▶ **What is required**: Reproduce exactly the lines from the one containing "Task: Click Public" through the end of the entries, including both. Drop the pictures.

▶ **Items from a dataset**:
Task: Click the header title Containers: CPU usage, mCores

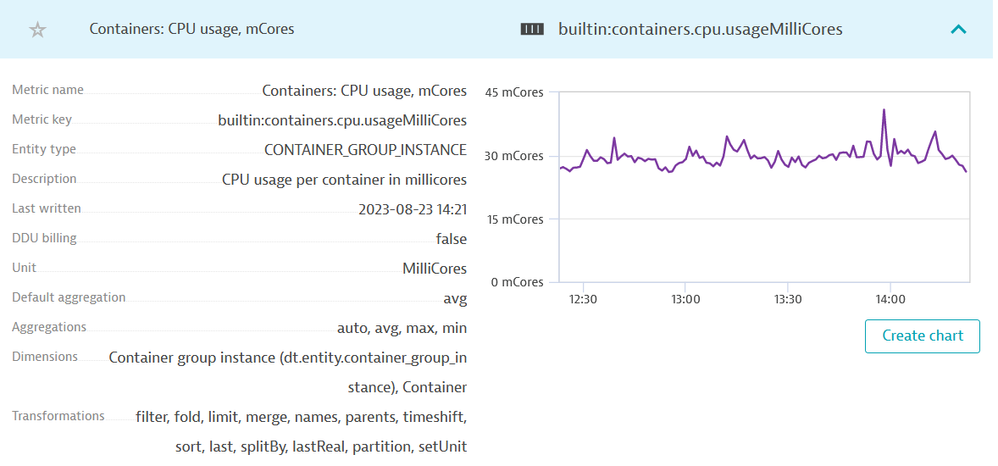Action: [192, 30]
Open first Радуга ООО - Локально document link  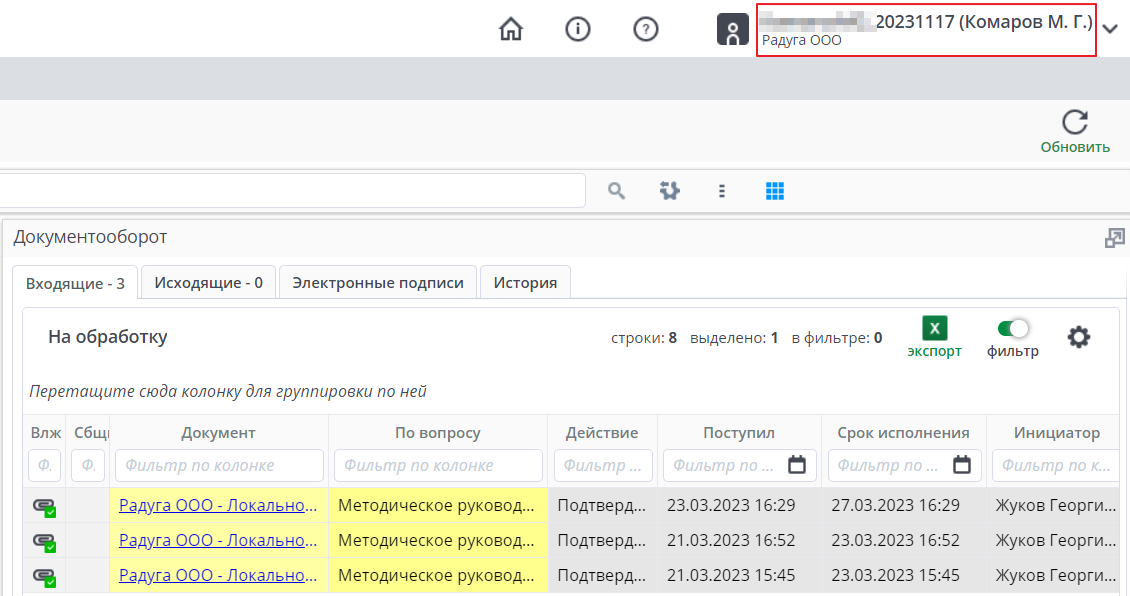(218, 505)
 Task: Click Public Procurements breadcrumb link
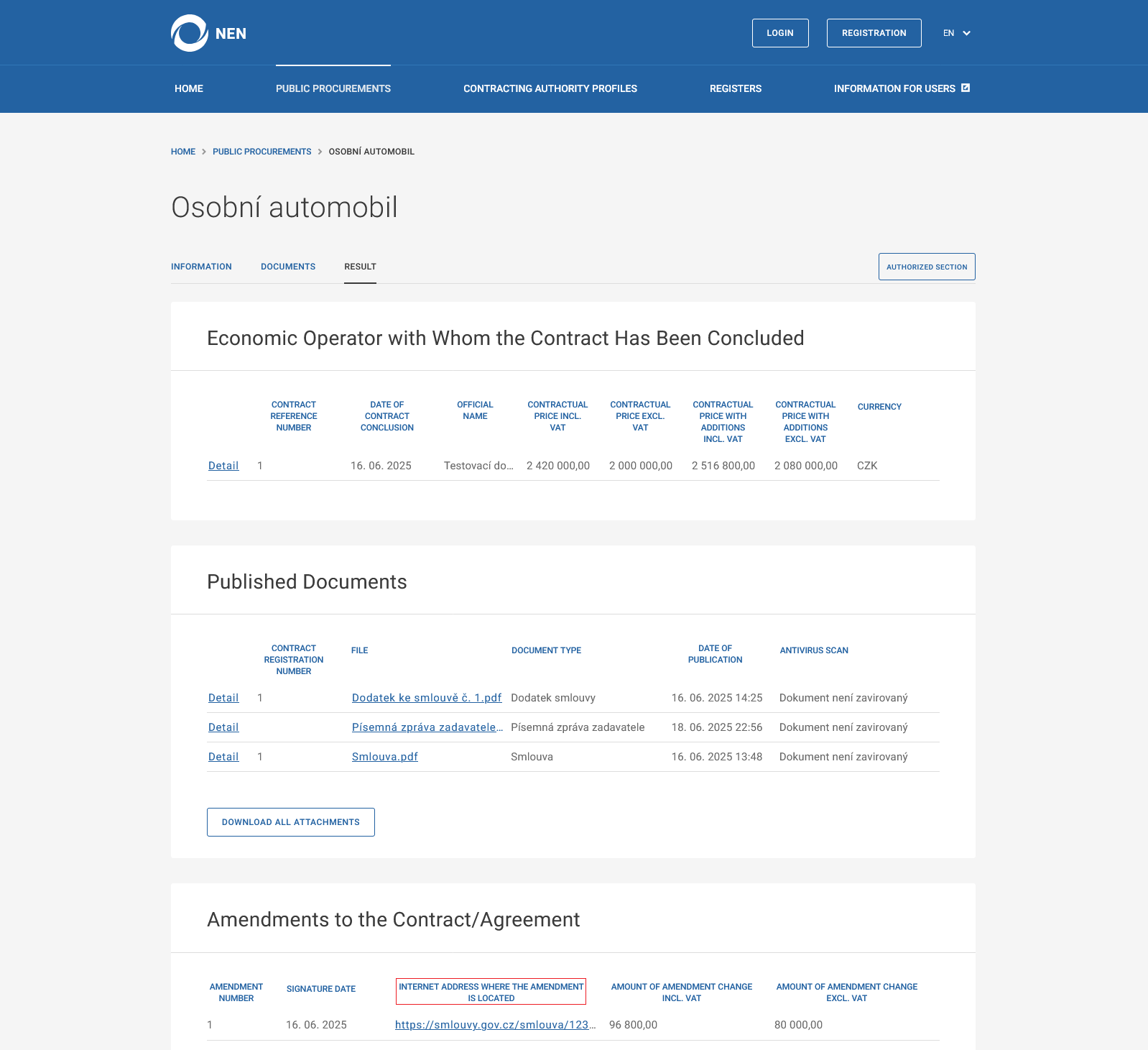click(x=261, y=152)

▶ **Solution to this exercise**:
 Task: Click Public Procurements breadcrumb link
click(x=261, y=152)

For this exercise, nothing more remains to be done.